The key thing is: as far as we know here at the Institute, there is no known algorithm to find such a subset in polynomial time (there is one, however, in exponential time, which consists of 2n-n-1 tries), but such an algorithm exists if P = NP; hence this problem is in NP (quickly checkable on Facebook) but not necessarily in P (quickly solvable – if you see what I mean).

Discuss.

P = NP

Polynomial time = Nondeterministic polynomial time

Well, does it?

This whole mathematical can of formulae was first mentioned in a 1956 letter written by Kurt Gödel to John von Neumann – a couple of laugh a minute characters and proto-computer programmers. The rest of the letter contained a recipe for lemon drizzle cake and a long discourse about whether Bristol Rovers or City had a better chance of being promoted to the 1^{st} Division that season.

In the end no one still seems to have an answer for this equation and both Bristol clubs languish outside the top flight.

Gödel also developed a couple of theories on “incompleteness”. It seems to us old Kurt had a lot of questions and very few answers. Well that’s what Intertwit.com is here for isn’t it.

There’s a lot of people out there with a solution or theory on this subject and some algorithms for NP-complete problems exhibit exponential complexity.

Adam Hufangel a random chap with a marvellous surname reckoned thusly:

*As time approaches infinity P=NP, the problem is really solving a relative problem in a non-relative plain, in this case infinte time.*

*If Time reaches infinite amounts, it’s only logical to assume that every possible option to solving the problem has been exhausted, and eventually a solution, or in some cases the lack there-of would be discovered.*

*Also given an infinite amount of time and a finite set of options to derive the solution it’s only logical to believe that not only would the solution be discovered, but also the most easiest method at arriving at said solution…. thus P=NP*

*To be totally honest string theory pretty much makes this NP=P, but I don’t think we have enough comment space for that.*

That’s all very well but we at Intertwit like to look at things differently.

Consider the equation thusly:

P = NP

Pants = No Pants

That’s nonsense isn’t it? Pants are pants. No pants = arrest.

Therefore Pants cannot equal No Pants. It stands to reason.
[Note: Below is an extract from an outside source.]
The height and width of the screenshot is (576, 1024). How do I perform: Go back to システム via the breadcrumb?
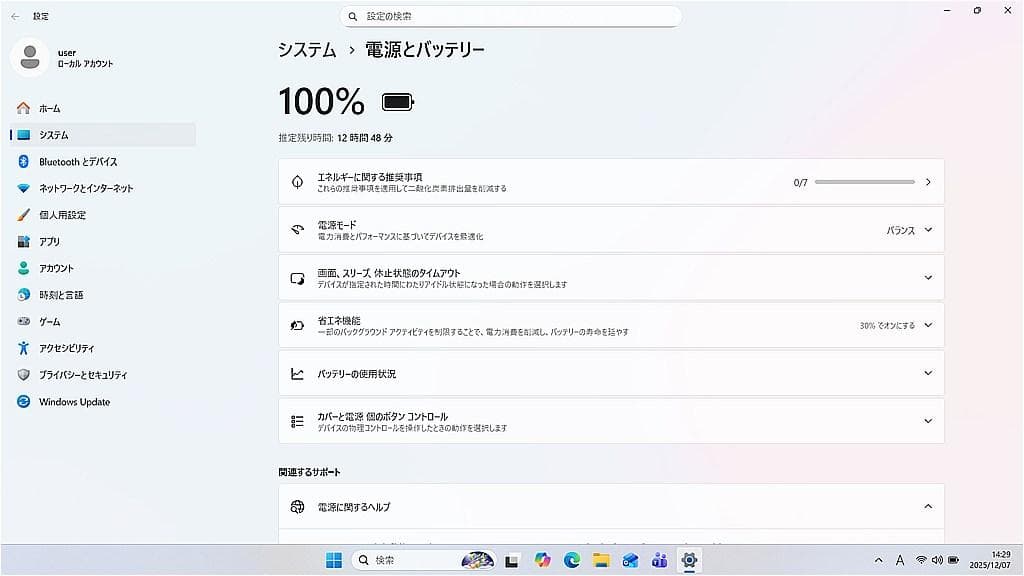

However if you substitute “No” for “New” you have a completely different problem to evaluate.

Pants = New Pants

In this case the equation is correct. Pants can obviously be new as well as old so it’s a correct assertion. Add into the mix that New Pants aftershave (sponsored by Intertwit.com) is a gloriously and heady fragrance to allure and sedate all that come with 3 metres of its radius then P=NP is solvable polynomially or quadratically. And probably quantumly as well. Buy a bottle today. It even gives mathematicians a fair chance.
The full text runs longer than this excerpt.